Money for Nothing: It’s the cruelest of ironies that Iran is reaping huge rewards for giving up something it wasn’t supposed to be doing in the first place. Iran has accepted constraints on a nuclear program that over the past 10 years illegally and illicitly produced fissile material for a possible nuclear weapon and engaged at secret sites in what the IAEA has described as possible military dimensions of a nuclear program.

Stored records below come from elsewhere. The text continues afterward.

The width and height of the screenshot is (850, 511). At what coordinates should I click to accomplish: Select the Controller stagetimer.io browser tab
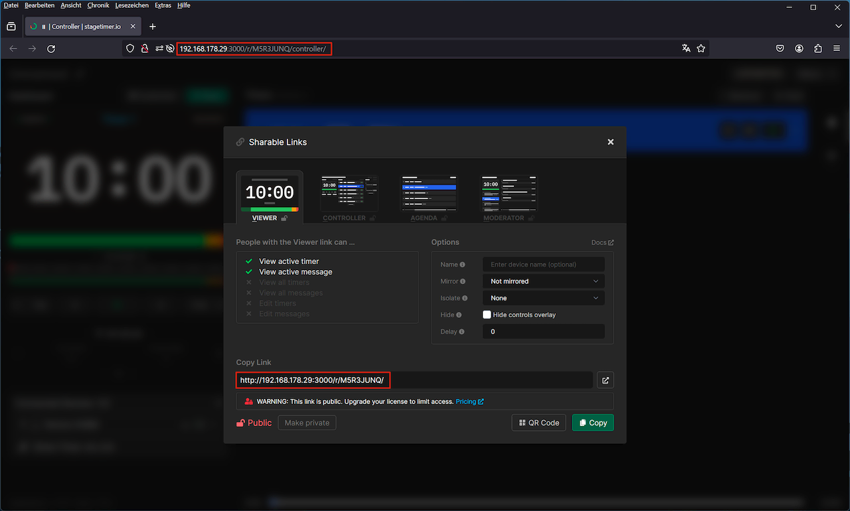pos(80,27)
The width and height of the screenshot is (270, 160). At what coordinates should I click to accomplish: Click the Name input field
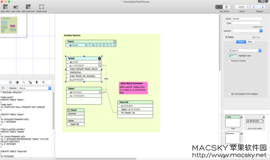pyautogui.click(x=247, y=19)
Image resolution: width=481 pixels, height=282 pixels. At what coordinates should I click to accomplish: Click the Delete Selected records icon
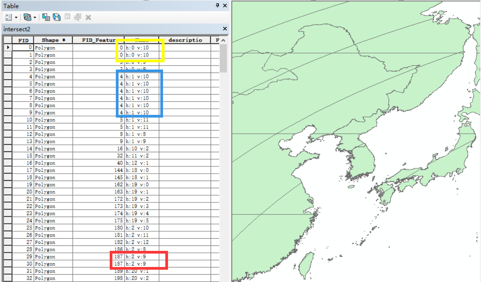pos(89,17)
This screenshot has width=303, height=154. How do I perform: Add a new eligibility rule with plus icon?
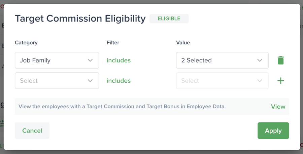coord(280,81)
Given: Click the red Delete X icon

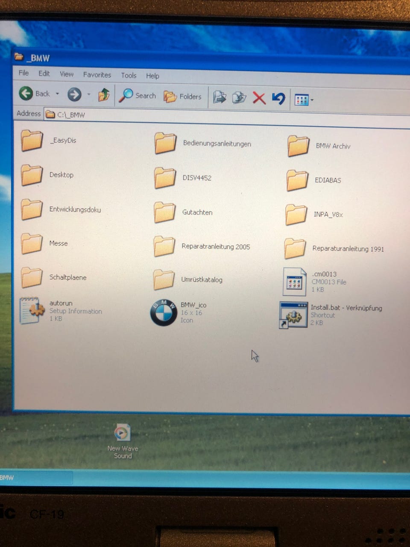Looking at the screenshot, I should [x=259, y=98].
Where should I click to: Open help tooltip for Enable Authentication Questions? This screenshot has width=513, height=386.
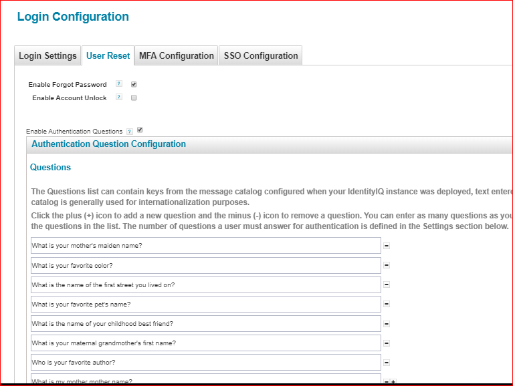[130, 132]
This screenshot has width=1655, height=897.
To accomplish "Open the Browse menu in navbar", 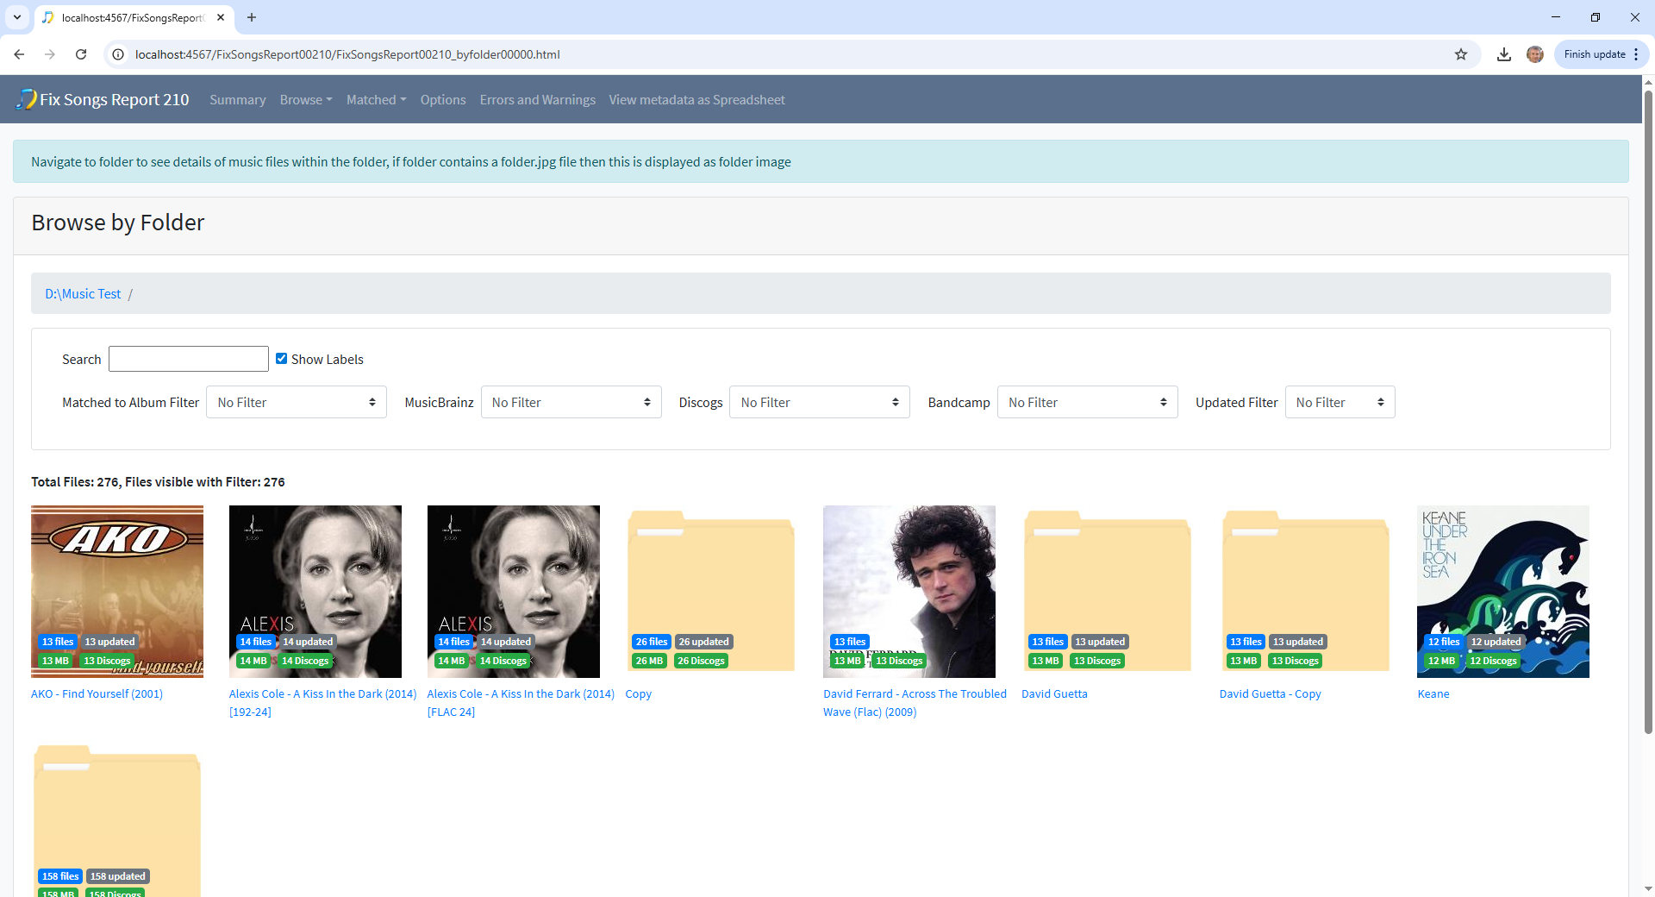I will [x=305, y=100].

In exchange for accepting constraints on this nuclear enterprize, Iran will receive billions in unfrozen oil revenues, begin to ramp up oil production and over time attract foreign investment likely to attract billions more.
Legitimacy for its Nuclear Program: Having stood in violation of at least six UN Security Council resolutions over the past decade, it’s a testament to the skills of Iranian negotiators that the agreement they produced wasn’t about ending the Iranian nuclear program but restricting it. And these restrictions aren’t permanent.

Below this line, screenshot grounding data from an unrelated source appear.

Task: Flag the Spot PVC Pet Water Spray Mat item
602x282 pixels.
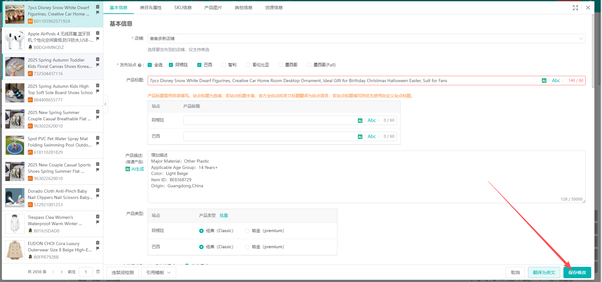Action: point(98,144)
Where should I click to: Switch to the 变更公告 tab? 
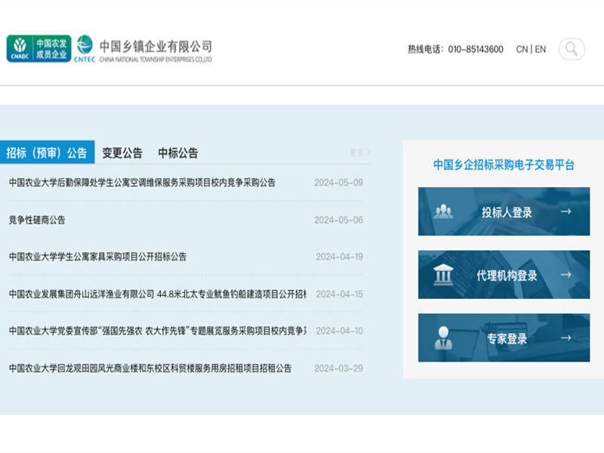122,153
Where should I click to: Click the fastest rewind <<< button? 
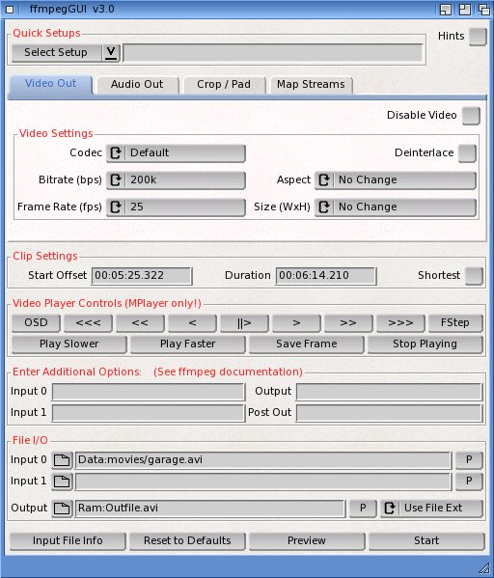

The Joint Comprehensive Plan of Action, as the document just sent to Congress is called, is an arms control accord, not a disarmament agreement. The time limits set in the accord suggest the action plan may be comprehensive but not the final result. Indeed Iran managed to not only to get the international community to acquiesce in its right to enrich uranium and to leave it over time with a significantly large nuclear infrastructure, but to phase out many of the accord’s most restrictive provisions by year 10 or 15.